■ **Text excerpt**
########################################
Summers’ remark begs the question of why the 80-hour week should be a requirement for success. Putting aside for the moment the fact that many women do work 80-hour weeks, we must ask why the length of the work week is a Procrustean bed to which people must adapt.

Thirty years ago, Professor Arlie Russell Hochschild wrote a seminal essay about this subject, “Inside the Clockwork of Male Careers.” Hochschild argued that our society’s conception of “the career” has embedded within it assumptions about time that form as powerful an obstacle for women as gender discrimination. In this, she conceived of time not only in a daily sense—the juggling of tasks and responsibilities for which the waking hours of a day never seem sufficient—but in regard to the span of years within which an individual achieves professional success. Jobs that provide entry to the most prestigious professions—including leadership positions in math and science—have notoriously long hours. You prove your worth by the time you invest. The heavy commitment of daily time leads to advancement along a linear career path, on which relative achievement is measured by age—a full professor by 32, a partner by 36, a CEO by 40. Because age so often provides an important measure of success, competition takes the form of working longer and harder than the next person.

The clockwork of Hochschild’s male career depends upon the work of others to care for home and family, whether an assortment of professional services and people, or a traditional wife.

In spite of all of the changes in women’s lives in the past three decades, we have not sufficiently challenged this structure. It is still the case, as President Summers’ remarks illustrate, that the task of balancing work and family is seen as women’s problem—her reluctance or inability to work 80-hour weeks – rather than a difficulty inherent in the career system itself. Until we change this system, we will not have gender equity in the most demanding professions.

Change needs to happen along two lines. First, we must challenge the daily time demands of many professions. We not only need part-time jobs; we need part-time jobs at high levels that allow for professional advancement. It is puzzling that some fields—law, medicine and finance come most readily to mind—have at once greater demand for high level jobs than job opportunities and excessive work hours. Increasing the number of jobs would both create more professional opportunities and improve the quality of employees’ lives. We have to challenge the perverse incentives in our “7-Eleven” culture, in which we as individuals are “open for business” nearly every hour of every day.
########################################
Records from a dataset

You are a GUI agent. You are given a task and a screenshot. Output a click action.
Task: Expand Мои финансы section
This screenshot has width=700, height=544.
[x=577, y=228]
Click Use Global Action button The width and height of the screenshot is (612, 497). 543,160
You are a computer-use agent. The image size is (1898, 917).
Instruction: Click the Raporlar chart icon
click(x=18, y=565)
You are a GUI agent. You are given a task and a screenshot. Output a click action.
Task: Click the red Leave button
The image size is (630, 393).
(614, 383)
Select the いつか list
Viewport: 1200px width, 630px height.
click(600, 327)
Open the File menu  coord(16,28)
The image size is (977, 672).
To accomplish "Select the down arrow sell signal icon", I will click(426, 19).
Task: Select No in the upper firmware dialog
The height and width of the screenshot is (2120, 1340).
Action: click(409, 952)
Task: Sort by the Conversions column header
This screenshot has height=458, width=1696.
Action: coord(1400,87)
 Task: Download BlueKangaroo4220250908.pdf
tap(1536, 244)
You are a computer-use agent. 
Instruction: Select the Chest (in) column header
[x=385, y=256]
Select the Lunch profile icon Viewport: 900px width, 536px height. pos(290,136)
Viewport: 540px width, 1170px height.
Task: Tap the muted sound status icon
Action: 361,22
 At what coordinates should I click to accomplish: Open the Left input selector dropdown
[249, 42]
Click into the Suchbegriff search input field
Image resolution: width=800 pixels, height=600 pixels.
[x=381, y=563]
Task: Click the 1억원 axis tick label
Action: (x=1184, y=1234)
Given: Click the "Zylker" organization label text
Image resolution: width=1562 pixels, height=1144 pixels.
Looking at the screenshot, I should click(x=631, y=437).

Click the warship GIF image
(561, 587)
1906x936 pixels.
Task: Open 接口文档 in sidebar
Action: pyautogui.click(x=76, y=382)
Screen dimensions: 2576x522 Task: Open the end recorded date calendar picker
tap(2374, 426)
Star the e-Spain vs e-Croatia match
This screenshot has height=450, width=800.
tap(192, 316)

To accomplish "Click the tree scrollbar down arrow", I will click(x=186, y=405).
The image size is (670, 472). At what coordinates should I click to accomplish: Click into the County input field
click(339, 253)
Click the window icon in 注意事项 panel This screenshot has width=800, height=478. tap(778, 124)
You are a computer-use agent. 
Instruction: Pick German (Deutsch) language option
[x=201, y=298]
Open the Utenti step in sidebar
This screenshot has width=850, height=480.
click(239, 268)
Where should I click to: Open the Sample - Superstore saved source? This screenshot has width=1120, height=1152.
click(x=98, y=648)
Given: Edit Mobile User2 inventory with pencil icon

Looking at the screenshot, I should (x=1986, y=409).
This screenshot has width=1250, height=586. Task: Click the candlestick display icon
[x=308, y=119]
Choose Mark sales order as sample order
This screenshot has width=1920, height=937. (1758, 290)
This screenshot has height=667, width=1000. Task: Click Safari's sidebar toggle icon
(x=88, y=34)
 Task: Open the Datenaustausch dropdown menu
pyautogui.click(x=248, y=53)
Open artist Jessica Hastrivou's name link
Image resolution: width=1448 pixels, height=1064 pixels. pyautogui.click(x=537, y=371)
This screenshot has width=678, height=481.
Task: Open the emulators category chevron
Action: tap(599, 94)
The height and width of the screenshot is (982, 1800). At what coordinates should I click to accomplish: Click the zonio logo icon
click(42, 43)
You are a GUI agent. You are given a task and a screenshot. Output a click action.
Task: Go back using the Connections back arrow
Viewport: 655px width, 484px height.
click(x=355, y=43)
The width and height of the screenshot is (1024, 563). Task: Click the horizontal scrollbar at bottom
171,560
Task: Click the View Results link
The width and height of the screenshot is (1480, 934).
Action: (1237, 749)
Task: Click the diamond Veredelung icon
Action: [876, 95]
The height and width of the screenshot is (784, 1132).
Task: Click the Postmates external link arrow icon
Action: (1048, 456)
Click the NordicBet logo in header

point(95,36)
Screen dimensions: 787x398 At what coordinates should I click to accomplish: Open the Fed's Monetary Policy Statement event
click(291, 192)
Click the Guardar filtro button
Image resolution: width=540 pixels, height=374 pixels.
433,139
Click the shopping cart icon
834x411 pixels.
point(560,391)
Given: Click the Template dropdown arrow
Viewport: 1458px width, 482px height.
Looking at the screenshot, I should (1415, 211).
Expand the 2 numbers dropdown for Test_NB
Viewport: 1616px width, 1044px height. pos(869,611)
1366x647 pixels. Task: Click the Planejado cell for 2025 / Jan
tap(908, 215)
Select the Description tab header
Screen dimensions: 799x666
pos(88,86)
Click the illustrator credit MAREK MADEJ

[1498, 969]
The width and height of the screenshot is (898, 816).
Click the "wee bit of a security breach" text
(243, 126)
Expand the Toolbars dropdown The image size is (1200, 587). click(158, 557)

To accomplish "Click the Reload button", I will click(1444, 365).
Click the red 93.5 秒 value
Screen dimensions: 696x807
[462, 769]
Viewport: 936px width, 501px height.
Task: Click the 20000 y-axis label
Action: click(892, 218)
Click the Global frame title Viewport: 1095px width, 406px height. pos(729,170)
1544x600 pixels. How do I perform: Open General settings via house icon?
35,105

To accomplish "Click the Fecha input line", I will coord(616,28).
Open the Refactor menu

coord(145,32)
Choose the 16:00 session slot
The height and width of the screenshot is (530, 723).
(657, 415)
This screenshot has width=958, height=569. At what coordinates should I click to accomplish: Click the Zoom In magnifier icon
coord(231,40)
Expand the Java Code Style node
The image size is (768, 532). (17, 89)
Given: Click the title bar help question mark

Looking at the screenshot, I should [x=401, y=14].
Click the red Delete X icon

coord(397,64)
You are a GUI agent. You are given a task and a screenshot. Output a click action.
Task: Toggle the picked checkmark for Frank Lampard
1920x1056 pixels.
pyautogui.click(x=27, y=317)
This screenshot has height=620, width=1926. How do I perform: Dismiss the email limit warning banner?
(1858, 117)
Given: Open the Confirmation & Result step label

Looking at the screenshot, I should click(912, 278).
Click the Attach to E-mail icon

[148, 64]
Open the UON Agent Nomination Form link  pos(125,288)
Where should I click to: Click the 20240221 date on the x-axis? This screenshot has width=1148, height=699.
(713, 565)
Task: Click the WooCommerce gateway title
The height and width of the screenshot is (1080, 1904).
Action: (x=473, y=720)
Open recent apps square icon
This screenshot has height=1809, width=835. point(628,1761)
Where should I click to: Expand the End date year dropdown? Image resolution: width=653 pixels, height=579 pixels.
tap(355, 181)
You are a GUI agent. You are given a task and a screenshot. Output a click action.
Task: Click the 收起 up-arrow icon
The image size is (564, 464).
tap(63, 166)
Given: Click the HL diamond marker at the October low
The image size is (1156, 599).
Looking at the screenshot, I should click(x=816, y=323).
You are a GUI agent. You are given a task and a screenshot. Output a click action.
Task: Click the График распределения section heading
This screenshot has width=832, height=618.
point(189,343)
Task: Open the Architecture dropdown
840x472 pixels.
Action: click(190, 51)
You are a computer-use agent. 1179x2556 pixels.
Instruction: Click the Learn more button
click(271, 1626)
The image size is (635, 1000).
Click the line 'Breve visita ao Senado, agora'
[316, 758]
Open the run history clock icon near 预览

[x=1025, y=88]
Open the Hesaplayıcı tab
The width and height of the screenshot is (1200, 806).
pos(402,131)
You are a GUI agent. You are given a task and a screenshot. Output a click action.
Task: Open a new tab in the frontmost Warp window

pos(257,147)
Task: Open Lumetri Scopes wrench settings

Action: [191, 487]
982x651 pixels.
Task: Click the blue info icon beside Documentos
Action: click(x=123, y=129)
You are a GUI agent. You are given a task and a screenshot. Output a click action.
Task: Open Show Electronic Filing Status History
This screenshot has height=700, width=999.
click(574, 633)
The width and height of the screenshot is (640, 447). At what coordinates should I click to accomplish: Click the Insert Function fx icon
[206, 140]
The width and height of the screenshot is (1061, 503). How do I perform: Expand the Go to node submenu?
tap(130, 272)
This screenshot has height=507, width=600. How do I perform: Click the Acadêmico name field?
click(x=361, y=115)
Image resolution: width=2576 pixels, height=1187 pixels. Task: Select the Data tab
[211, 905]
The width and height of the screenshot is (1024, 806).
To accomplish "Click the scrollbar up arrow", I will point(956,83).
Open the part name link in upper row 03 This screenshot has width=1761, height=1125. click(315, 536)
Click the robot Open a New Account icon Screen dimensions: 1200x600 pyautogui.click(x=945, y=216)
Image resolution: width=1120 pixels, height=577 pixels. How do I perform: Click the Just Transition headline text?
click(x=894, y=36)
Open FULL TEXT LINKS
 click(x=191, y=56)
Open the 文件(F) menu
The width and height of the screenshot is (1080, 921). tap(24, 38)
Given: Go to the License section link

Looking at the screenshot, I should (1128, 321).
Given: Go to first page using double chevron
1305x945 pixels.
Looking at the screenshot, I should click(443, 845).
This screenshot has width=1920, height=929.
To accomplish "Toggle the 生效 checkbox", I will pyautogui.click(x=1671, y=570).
########################################
■ **What to work on**
- A) In the passage about careers and long work hours, what is the title of the essay that Hochschild wrote thirty years ago?
- B) Write what comes next in the passage about careers and long work hours, picking up after its final sentence.
These lines are not connected to the passage about careers and long work hours.

■ **Exercise responses**
- A) "Inside the Clockwork of Male Careers."

- B)
Second, we must reexamine the trajectory of careers. A number of fields share the assumption that you must remain singly and consistently engaged in your chosen career to achieve a high level of success. Nonsense. We need to encourage careers in which people can take time off, or work part-time for a period of years, and not sacrifice the opportunity to advance. Borrowing an image from policy analyst Nancy Rankin, if careers are highways, we need at least as many on-ramps as off-ramps.

But policies are not the only things we need to change. At the same time, we must change the stories we tell about peoples’ professional lives. Recent media stories have focused on high-profile women dropping out of the career world in order to raise families. We need to tell stories about the ways women compose lives with different shapes. Madeleine Albright’s recent autobiography, “Madame Secretary,” provides an example. Marrying right after graduation, Albright held two entry-level jobs—as a reporter for a small daily paper and as assistant to the picture editor of the Encyclopedia Britannica—before the arrival of her children. She then did not hold a full-time paying job for 15 years, although she was hardly idle, earning a master’s and a doctorate and volunteering in numerous capacities. Albright was 39 years old before she began the sequence of positions that ultimately led to her becoming secretary of state.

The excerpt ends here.